Westbahnhof-Areal: Wie ein Bordell zum Grätzeltreff wird

Ein Paar geht auf einem Bürgersteig an einem mit Graffiti bedeckten Gebäude entlang.
Jahrelang versuchte der damalige Bezirksvorsteher vergebens den Westbahnpark zum Leben zu erwecken. Stadträtin Ulli Sima (SPÖ) präsentiert jetzt einen Beteiligungsprozess für die Gestaltung

Das kleine Haus auf der Felberstraße im 15. Bezirk, direkt neben dem Rustensteg, kennt man. Früher war es ein bekanntes Bordell. Der Name: Club 28. Seit Jahren steht es leer. Das wird sich jetzt ändern.

Ein Kartenausschnitt des 15. Bezirks in Wien, der den Standort Stadtraum Mitte 15 in der Felberstraße 78 zeigt.

Denn, wie Planungsstadträtin Ulli Sima (SPÖ) gemeinsam mit ÖBB-Infrastruktur-Vorständin Silvia Angelo und dem neuen Bezirksvorsteher des 15. Bezirks Dietmar Baurecht (SPÖ) am Montag verkündete, soll genau hier ein Grätzel-Treffpunkt für den jüngsten und dicht besiedelten Bezirk entstehen.
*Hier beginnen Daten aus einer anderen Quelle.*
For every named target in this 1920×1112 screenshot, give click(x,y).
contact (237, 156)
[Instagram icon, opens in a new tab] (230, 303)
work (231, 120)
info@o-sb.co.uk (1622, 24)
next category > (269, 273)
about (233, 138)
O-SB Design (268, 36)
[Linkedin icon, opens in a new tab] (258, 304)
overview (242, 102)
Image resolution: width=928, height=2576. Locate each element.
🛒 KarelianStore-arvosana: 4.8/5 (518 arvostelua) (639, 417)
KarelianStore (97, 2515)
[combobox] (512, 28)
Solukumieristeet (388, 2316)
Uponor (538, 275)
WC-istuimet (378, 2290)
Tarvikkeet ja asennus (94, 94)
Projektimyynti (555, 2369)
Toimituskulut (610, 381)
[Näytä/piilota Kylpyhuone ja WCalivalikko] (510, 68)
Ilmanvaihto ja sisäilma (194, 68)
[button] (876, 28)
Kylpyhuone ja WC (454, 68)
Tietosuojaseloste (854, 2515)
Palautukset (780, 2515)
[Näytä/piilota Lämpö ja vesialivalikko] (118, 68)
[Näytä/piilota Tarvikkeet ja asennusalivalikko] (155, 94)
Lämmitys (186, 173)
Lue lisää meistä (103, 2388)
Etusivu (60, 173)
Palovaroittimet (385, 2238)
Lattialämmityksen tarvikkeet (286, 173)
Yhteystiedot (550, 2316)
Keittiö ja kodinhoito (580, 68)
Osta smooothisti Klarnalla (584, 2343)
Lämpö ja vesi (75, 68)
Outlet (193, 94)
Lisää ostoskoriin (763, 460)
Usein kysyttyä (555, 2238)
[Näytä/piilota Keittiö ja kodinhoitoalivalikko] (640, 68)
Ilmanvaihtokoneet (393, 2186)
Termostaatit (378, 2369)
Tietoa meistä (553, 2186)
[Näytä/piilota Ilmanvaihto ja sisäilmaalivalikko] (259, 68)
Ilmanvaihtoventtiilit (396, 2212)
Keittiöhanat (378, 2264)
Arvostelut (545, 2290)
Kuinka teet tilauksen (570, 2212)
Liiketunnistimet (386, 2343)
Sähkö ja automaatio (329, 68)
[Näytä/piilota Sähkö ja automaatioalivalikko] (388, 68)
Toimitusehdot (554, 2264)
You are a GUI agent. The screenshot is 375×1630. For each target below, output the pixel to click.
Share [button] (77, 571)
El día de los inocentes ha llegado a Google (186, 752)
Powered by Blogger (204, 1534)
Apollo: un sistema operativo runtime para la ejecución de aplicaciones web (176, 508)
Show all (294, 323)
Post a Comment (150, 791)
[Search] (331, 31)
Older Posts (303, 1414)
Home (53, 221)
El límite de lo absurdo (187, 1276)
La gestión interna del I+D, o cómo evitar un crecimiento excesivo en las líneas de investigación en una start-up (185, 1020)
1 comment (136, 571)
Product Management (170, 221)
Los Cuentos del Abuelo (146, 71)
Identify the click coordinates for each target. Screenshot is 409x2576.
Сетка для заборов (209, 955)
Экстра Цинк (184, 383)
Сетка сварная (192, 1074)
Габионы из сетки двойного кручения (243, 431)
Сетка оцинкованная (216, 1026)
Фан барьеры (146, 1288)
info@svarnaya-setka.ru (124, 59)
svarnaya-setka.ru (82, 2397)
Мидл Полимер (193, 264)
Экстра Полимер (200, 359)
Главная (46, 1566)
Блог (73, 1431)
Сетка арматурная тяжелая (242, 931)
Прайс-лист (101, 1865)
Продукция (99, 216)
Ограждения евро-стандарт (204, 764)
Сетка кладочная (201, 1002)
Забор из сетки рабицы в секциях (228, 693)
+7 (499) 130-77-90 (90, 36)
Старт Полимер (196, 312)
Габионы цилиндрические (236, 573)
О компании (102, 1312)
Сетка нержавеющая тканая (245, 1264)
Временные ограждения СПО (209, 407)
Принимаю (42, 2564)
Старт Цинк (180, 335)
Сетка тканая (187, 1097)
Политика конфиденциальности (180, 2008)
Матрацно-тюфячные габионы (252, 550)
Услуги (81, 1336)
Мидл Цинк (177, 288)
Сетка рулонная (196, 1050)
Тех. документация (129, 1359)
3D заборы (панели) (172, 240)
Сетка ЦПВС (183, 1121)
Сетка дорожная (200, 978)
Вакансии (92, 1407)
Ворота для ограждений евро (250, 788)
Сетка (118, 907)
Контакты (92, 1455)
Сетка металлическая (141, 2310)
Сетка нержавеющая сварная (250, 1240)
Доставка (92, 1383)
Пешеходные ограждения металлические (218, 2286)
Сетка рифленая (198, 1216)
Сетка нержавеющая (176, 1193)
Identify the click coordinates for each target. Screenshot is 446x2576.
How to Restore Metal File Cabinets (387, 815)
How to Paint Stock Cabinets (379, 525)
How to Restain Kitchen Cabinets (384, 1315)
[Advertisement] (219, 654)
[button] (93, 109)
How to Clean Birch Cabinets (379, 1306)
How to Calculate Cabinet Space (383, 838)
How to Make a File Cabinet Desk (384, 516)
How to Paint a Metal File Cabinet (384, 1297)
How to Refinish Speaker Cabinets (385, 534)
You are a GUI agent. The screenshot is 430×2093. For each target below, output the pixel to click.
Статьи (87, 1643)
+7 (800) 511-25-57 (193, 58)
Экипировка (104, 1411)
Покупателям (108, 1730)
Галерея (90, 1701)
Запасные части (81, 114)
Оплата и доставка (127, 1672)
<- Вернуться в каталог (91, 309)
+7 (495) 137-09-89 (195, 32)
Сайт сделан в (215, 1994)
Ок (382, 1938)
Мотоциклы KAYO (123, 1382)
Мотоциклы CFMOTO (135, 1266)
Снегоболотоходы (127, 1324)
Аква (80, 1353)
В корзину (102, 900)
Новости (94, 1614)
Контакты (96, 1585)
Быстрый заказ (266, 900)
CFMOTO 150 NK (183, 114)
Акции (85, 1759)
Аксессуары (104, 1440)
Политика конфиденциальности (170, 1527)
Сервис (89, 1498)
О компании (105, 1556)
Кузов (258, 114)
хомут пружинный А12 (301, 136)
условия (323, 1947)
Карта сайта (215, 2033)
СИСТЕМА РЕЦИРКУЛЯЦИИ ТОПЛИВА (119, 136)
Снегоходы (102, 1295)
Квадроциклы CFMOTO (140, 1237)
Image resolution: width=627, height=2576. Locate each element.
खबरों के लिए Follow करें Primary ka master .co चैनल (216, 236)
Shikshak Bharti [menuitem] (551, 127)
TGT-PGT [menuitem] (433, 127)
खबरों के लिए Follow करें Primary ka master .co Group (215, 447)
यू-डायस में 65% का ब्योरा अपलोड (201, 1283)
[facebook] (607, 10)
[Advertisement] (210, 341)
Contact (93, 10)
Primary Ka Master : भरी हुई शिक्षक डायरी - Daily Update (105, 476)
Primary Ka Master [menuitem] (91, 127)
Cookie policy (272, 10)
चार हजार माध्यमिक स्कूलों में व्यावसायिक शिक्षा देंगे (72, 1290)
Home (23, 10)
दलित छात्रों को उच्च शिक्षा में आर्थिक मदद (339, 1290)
Anrainer aus den Bezirken 15, 14, 7 und 6 sollen hier über die Zukunft des Areals am Westbahnpark diskutieren. Geplant sind Workshops, Besprechungen und eine Info-Stelle. Betrieben wird das Haus in Zukunft von der Gebietsbetreuung, heißt es. Startschuss sollen vier themenspezifische Spaziergänge am Areal sein, die bereits am 19. November stattfinden.

Mega-Pool am Areal

Über die Entstehung eines Parks auf dem rund 6 Hektar großen brachliegenden Areal der ÖBB wurde schon oft und seit Langem gesprochen.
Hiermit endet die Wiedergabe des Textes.